While AI hardly constitutes a traditional industry, the group managed to apply industry analysis tools to evaluate this fast-moving technology through the lens of competing ecosystems – one U.S.-led, and the other being developed by the People’s Republic of China (PRC) – and discovered intense but symbiotic competitive rivalry. At the heart lies the U.S.-PRC geopolitical contest, as the two superpowers pursue competition for AI supremacy, pouring massive investments into research and development, talent cultivation, and application.
A complex, global supply chain underpins the entire AI hardware-software stack, which runs on data, a specialized workforce, and computing power. The latter centers on the highly concentrated semiconductor industry, with U.S. firm NVIDIA leading AI chip design and Taiwan’s TSMC dominating the production side. U.S. investments resulting from the CHIPS and Science Act will take years to spur new output, leaving the United States and its allies vulnerable to any instability affecting the Indo-Pacific. These dynamics inform our four key findings.
1. Clusters can fast-track innovation but require concerted efforts by government, academia, and industry to create tech ecosystems, as seen in Silicon Valley, Pittsburgh, and Taiwan. Engaging with existing hubs can maximize the U.S. and DoD’s AI potential.
2. The world is transitioning from the information age to a cyber-physical age to be defined by the fusion of physical domains with data. This calls for intentional STEM workforce development and reintroducing a mentality of “tinkering” in the United States.
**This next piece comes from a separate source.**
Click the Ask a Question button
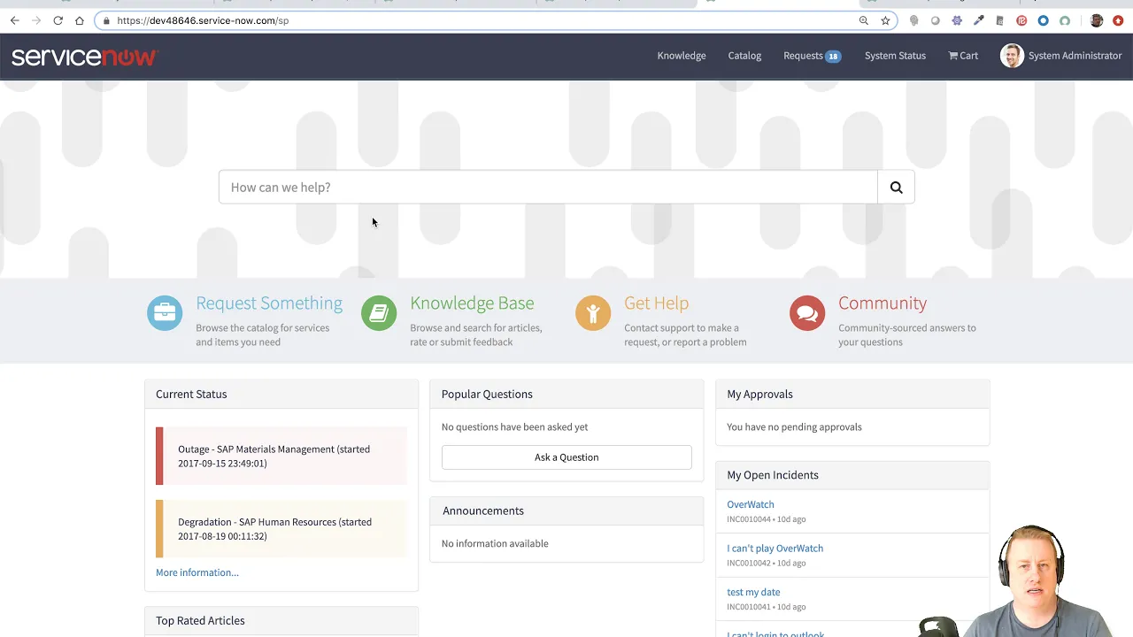pos(567,457)
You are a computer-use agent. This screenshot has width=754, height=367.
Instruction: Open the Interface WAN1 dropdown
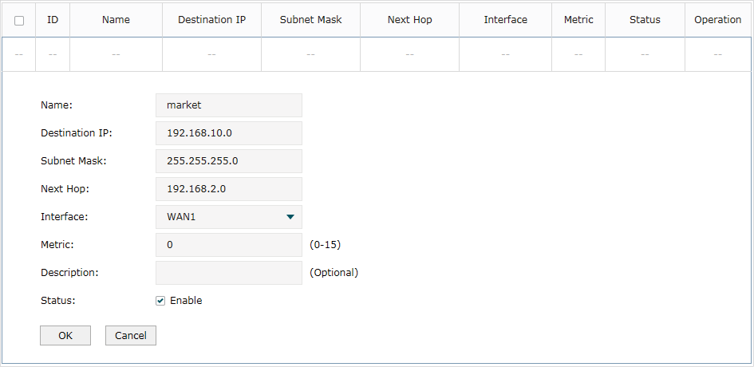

3. Data is paramount for AI. Models' utility reflects the quality, quantity, and security of data that feeds them. Techniques like multimodal sensing, digital twins, and synthetic data can optimize data, but ushing imperfect data or algorithms to market raises ethical concerns.
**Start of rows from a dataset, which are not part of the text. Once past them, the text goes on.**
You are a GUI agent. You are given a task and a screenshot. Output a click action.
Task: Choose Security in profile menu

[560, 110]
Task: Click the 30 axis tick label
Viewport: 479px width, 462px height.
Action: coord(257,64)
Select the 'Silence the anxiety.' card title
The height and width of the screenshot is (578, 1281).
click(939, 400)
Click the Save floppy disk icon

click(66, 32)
4. Washington and Beijing bring contrasting approaches and strengths to the AI race. The United States currently enjoys competitive advantages in four key AI areas – the AI stack, industry-academic partnerships, next-generation computing, and data optimization – but cannot take this lead for granted.
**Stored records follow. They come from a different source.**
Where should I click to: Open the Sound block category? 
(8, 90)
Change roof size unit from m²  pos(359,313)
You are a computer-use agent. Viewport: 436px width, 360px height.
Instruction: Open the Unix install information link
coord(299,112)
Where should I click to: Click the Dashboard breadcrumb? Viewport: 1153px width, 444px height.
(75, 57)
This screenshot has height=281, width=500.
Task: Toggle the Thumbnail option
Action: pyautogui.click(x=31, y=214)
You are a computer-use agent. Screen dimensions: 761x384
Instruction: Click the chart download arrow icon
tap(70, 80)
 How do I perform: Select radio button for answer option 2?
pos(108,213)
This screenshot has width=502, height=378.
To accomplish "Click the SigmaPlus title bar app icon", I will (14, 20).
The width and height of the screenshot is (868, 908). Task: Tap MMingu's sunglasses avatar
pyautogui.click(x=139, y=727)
In addition to these findings, Johnny Five deliberately experimented with using GAI tools. Students found GAI was useful as an initial tool to accelerate learning of new content areas. But the technology appears to lack originality, generate repetitive content, and struggle with deep analytical tasks that demand human intuition and complex reasoning. For a resourcing exercise, however, GAI proved valuable for rapidly assessing service budgets against national priorities and identifying options for reallocating resources, creating more space for substantive dialogue and debate.
Our team recommends formally including AI in professional military education through hands-on practice and a culture shift. Johnny Five students now see themselves as informal AI ambassadors, ready to advocate for AI’s responsible use and diffusion throughout the national security establishment.